The Village Leadership
A final important set of participants in these meetings is a group that was not supposed to be in the meetings at all – village government officials. The relationship between citizens and government officials can be a challenging one, with some government representatives acting as important allies and champions for better service delivery and others indifferent or even actively seeking to preserve a status quo that benefits them in some way even if it hurts their constituents.
To address this issue, we and our partners decided to not include village government officials in the meetings between community representatives, to give the citizens the choice of whether to engage the government – and how. That is how the intervention was designed.
In reality, that is not what happened in many villages.
In half of the meetings we observed, a village head or village secretary was in attendance; further, it was clear that this person had been involved in previous meetings as well. CSO facilitators tried to discourage this, but sometimes this was outside of their control.

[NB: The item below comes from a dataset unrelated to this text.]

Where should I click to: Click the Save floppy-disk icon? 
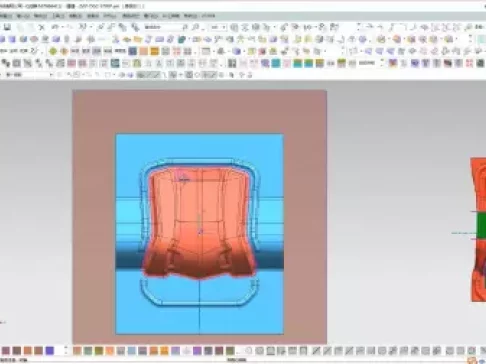[x=8, y=27]
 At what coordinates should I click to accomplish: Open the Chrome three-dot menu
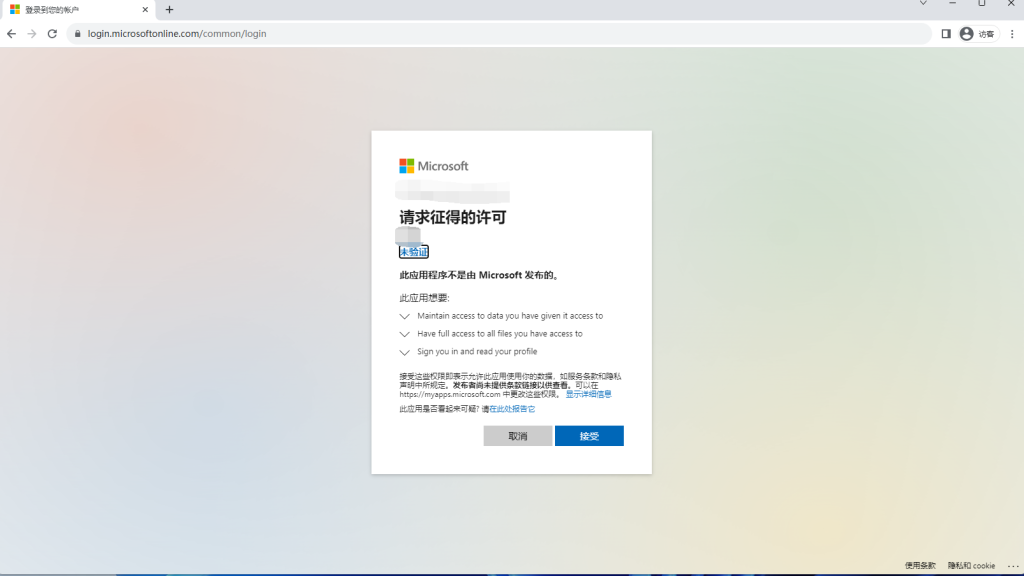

In one case, the village government office was the only viable place to hold a meeting in the village – and so the village secretary had to be present as the meeting was in the main office. In another case, the community representatives themselves requested that the village head attend the last meeting so that they could highlight what they had achieved. In other cases still, the village head just showed up unannounced.
In some meetings, a positive dynamic played out, with the village secretary jumping in and offering to provide funding in the budget for health facility infrastructure that the community representatives pointed out as something that was needed.
In other cases, the village head would cut conversation, expressing that any concerns that the community representatives raised were not actually problems and effectively cutting off any meaningful discussion.
And whether well-intentioned or not, village government officials in the meetings did result in some consistent and concerning changes in how the meetings played out. The facilitator had to speak up more to provide space for the voices of community representatives. Community representatives spoke less.
Additionally, there was no safe space to discuss problems with the village government – or even strategic approaches to get the support of local officials. The meetings with government officials present did not focus on what the communities could do to improve maternal and newborn health – they instead focused on whoever the official in the room was.
So what does this mean for CSOs, donors, and practitioners designing or leading social accountability on their own? First, spend some time designing what role you want the facilitator to play – and really impress upon your facilitators what that role is.
Second, it seems that social action and continued community engagement will work best if you transfer ownership of the intervention to a community member(s) who can encourage and catalyze actions effectively.
Finally, think about how you want your intervention to engage with those local officials who have the best interests of the community at heart – and how to mitigate any push back from those who might not.